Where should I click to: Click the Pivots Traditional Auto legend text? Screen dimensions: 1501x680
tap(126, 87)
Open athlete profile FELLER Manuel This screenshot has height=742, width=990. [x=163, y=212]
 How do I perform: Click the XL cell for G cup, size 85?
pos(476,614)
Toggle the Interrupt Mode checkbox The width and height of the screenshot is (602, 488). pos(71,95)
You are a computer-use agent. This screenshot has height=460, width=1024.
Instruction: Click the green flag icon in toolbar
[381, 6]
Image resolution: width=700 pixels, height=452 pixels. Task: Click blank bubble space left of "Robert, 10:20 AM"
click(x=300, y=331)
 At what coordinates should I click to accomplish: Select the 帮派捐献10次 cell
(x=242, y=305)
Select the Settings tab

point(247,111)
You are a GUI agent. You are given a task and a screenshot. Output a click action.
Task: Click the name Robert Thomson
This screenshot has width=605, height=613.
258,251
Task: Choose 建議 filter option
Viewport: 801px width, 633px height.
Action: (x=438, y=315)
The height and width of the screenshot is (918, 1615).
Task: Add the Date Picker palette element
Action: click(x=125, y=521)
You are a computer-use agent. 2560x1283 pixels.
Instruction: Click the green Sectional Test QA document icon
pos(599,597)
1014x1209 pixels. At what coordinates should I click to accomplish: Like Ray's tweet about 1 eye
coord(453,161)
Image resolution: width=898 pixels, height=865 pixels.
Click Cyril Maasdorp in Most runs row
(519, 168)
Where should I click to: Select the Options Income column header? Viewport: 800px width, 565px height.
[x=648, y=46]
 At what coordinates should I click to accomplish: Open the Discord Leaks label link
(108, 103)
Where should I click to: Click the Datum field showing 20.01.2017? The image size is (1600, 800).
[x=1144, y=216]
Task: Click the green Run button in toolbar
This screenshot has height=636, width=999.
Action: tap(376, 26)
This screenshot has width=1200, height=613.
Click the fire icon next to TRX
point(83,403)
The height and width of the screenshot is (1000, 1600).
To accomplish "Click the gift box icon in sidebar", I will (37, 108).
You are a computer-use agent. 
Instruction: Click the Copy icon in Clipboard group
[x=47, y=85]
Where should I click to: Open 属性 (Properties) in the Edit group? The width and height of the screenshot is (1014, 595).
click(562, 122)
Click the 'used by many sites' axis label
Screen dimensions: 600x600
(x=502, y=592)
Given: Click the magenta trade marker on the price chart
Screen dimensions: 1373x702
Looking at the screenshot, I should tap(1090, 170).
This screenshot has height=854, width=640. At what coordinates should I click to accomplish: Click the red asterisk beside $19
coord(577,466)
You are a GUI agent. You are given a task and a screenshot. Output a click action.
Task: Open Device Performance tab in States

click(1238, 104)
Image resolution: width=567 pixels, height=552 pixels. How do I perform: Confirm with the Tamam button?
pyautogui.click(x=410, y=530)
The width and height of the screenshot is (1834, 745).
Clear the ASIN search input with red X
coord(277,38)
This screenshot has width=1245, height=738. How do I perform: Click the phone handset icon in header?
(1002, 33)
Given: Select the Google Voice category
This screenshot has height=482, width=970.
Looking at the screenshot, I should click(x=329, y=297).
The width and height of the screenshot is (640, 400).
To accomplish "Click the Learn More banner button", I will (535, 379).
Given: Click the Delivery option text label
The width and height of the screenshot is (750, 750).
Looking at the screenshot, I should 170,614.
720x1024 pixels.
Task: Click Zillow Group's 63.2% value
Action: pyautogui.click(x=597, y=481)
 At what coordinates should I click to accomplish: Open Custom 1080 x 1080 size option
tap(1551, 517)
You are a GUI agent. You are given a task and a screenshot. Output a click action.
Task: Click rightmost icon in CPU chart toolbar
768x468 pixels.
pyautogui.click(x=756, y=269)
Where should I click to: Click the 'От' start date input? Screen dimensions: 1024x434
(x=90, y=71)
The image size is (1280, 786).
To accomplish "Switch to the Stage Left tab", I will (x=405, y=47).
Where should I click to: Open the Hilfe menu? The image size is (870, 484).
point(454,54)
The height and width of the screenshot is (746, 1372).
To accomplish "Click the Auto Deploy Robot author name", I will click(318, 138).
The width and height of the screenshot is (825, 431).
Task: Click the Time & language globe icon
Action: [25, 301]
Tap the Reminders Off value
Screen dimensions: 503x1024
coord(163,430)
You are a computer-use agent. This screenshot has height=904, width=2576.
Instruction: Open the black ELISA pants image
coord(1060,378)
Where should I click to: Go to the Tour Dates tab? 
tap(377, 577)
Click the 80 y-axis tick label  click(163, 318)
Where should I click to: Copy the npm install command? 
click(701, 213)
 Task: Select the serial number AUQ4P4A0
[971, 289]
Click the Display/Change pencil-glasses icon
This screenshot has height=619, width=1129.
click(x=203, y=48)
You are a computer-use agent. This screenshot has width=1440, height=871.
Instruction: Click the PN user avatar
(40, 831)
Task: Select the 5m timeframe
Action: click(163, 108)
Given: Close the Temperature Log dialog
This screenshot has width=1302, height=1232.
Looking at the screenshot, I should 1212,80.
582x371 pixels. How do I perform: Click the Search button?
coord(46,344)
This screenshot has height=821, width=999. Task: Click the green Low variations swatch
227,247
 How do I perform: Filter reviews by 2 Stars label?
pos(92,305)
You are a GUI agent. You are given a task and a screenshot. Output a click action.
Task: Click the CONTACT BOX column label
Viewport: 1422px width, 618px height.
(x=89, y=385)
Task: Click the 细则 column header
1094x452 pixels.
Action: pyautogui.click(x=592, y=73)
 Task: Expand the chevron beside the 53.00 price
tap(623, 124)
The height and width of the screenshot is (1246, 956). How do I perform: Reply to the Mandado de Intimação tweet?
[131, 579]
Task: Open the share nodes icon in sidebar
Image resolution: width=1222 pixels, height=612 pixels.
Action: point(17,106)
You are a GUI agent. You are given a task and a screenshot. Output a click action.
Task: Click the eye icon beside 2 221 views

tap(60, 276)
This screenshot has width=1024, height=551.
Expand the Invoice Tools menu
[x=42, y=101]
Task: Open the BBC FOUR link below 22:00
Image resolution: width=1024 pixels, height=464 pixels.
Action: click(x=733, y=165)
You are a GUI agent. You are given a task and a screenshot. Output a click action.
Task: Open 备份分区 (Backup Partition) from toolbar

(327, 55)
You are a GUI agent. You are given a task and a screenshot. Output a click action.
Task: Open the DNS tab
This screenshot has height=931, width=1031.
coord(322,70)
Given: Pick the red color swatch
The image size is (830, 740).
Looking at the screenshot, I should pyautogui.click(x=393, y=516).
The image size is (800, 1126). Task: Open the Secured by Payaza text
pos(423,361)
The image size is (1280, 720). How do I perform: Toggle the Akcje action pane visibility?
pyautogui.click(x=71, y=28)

:::::

**TASK PROMPT:**
Reproduce all of the listing, exactly as given.

**OUTPUT OF THE EXERCISE:**
Where should I click to: Click the Pivots Traditional Auto legend text? Screen dimensions: 1501x680
tap(126, 87)
Open athlete profile FELLER Manuel This screenshot has height=742, width=990. [x=163, y=212]
 How do I perform: Click the XL cell for G cup, size 85?
pos(476,614)
Toggle the Interrupt Mode checkbox The width and height of the screenshot is (602, 488). pos(71,95)
You are a computer-use agent. This screenshot has height=460, width=1024.
Instruction: Click the green flag icon in toolbar
[381, 6]
Image resolution: width=700 pixels, height=452 pixels. Task: Click blank bubble space left of "Robert, 10:20 AM"
click(x=300, y=331)
 At what coordinates should I click to accomplish: Select the 帮派捐献10次 cell
(x=242, y=305)
Select the Settings tab

point(247,111)
You are a GUI agent. You are given a task and a screenshot. Output a click action.
Task: Click the name Robert Thomson
This screenshot has width=605, height=613.
258,251
Task: Choose 建議 filter option
Viewport: 801px width, 633px height.
Action: (x=438, y=315)
The height and width of the screenshot is (918, 1615).
Task: Add the Date Picker palette element
Action: click(x=125, y=521)
You are a computer-use agent. 2560x1283 pixels.
Instruction: Click the green Sectional Test QA document icon
pos(599,597)
1014x1209 pixels. At what coordinates should I click to accomplish: Like Ray's tweet about 1 eye
coord(453,161)
Image resolution: width=898 pixels, height=865 pixels.
Click Cyril Maasdorp in Most runs row
(519, 168)
Where should I click to: Select the Options Income column header? Viewport: 800px width, 565px height.
[x=648, y=46]
 At what coordinates should I click to accomplish: Open the Discord Leaks label link
(108, 103)
Where should I click to: Click the Datum field showing 20.01.2017? The image size is (1600, 800).
[x=1144, y=216]
Task: Click the green Run button in toolbar
This screenshot has height=636, width=999.
Action: tap(376, 26)
This screenshot has width=1200, height=613.
Click the fire icon next to TRX
point(83,403)
The height and width of the screenshot is (1000, 1600).
To accomplish "Click the gift box icon in sidebar", I will (37, 108).
You are a computer-use agent. 
Instruction: Click the Copy icon in Clipboard group
[x=47, y=85]
Where should I click to: Open 属性 (Properties) in the Edit group? The width and height of the screenshot is (1014, 595).
click(562, 122)
Click the 'used by many sites' axis label
Screen dimensions: 600x600
(x=502, y=592)
Given: Click the magenta trade marker on the price chart
Screen dimensions: 1373x702
Looking at the screenshot, I should tap(1090, 170).
This screenshot has height=854, width=640. At what coordinates should I click to accomplish: Click the red asterisk beside $19
coord(577,466)
You are a GUI agent. You are given a task and a screenshot. Output a click action.
Task: Open Device Performance tab in States

click(1238, 104)
Image resolution: width=567 pixels, height=552 pixels. How do I perform: Confirm with the Tamam button?
pyautogui.click(x=410, y=530)
The width and height of the screenshot is (1834, 745).
Clear the ASIN search input with red X
coord(277,38)
This screenshot has width=1245, height=738. How do I perform: Click the phone handset icon in header?
(1002, 33)
Given: Select the Google Voice category
This screenshot has height=482, width=970.
Looking at the screenshot, I should click(x=329, y=297).
The width and height of the screenshot is (640, 400).
To accomplish "Click the Learn More banner button", I will (535, 379).
Given: Click the Delivery option text label
The width and height of the screenshot is (750, 750).
Looking at the screenshot, I should 170,614.
720x1024 pixels.
Task: Click Zillow Group's 63.2% value
Action: pyautogui.click(x=597, y=481)
 At what coordinates should I click to accomplish: Open Custom 1080 x 1080 size option
tap(1551, 517)
You are a GUI agent. You are given a task and a screenshot. Output a click action.
Task: Click rightmost icon in CPU chart toolbar
768x468 pixels.
pyautogui.click(x=756, y=269)
Where should I click to: Click the 'От' start date input? Screen dimensions: 1024x434
(x=90, y=71)
The image size is (1280, 786).
To accomplish "Switch to the Stage Left tab", I will (x=405, y=47).
Where should I click to: Open the Hilfe menu? The image size is (870, 484).
point(454,54)
The height and width of the screenshot is (746, 1372).
To accomplish "Click the Auto Deploy Robot author name", I will click(318, 138).
The width and height of the screenshot is (825, 431).
Task: Click the Time & language globe icon
Action: [25, 301]
Tap the Reminders Off value
Screen dimensions: 503x1024
coord(163,430)
You are a computer-use agent. This screenshot has height=904, width=2576.
Instruction: Open the black ELISA pants image
coord(1060,378)
Where should I click to: Go to the Tour Dates tab? 
tap(377, 577)
Click the 80 y-axis tick label  click(163, 318)
Where should I click to: Copy the npm install command? 
click(701, 213)
 Task: Select the serial number AUQ4P4A0
[971, 289]
Click the Display/Change pencil-glasses icon
This screenshot has height=619, width=1129.
click(x=203, y=48)
You are a computer-use agent. This screenshot has width=1440, height=871.
Instruction: Click the PN user avatar
(40, 831)
Task: Select the 5m timeframe
Action: click(163, 108)
Given: Close the Temperature Log dialog
This screenshot has width=1302, height=1232.
Looking at the screenshot, I should 1212,80.
582x371 pixels. How do I perform: Click the Search button?
coord(46,344)
This screenshot has height=821, width=999. Task: Click the green Low variations swatch
227,247
 How do I perform: Filter reviews by 2 Stars label?
pos(92,305)
You are a GUI agent. You are given a task and a screenshot. Output a click action.
Task: Click the CONTACT BOX column label
Viewport: 1422px width, 618px height.
(x=89, y=385)
Task: Click the 细则 column header
1094x452 pixels.
Action: pyautogui.click(x=592, y=73)
 Task: Expand the chevron beside the 53.00 price
tap(623, 124)
The height and width of the screenshot is (1246, 956). How do I perform: Reply to the Mandado de Intimação tweet?
[131, 579]
Task: Open the share nodes icon in sidebar
Image resolution: width=1222 pixels, height=612 pixels.
Action: point(17,106)
You are a GUI agent. You are given a task and a screenshot. Output a click action.
Task: Click the eye icon beside 2 221 views

tap(60, 276)
This screenshot has width=1024, height=551.
Expand the Invoice Tools menu
[x=42, y=101]
Task: Open the BBC FOUR link below 22:00
Image resolution: width=1024 pixels, height=464 pixels.
Action: click(x=733, y=165)
You are a GUI agent. You are given a task and a screenshot. Output a click action.
Task: Open 备份分区 (Backup Partition) from toolbar

(327, 55)
You are a GUI agent. You are given a task and a screenshot. Output a click action.
Task: Open the DNS tab
This screenshot has height=931, width=1031.
coord(322,70)
Given: Pick the red color swatch
The image size is (830, 740).
Looking at the screenshot, I should pyautogui.click(x=393, y=516).
The image size is (800, 1126). Task: Open the Secured by Payaza text
pos(423,361)
The image size is (1280, 720). How do I perform: Toggle the Akcje action pane visibility?
pyautogui.click(x=71, y=28)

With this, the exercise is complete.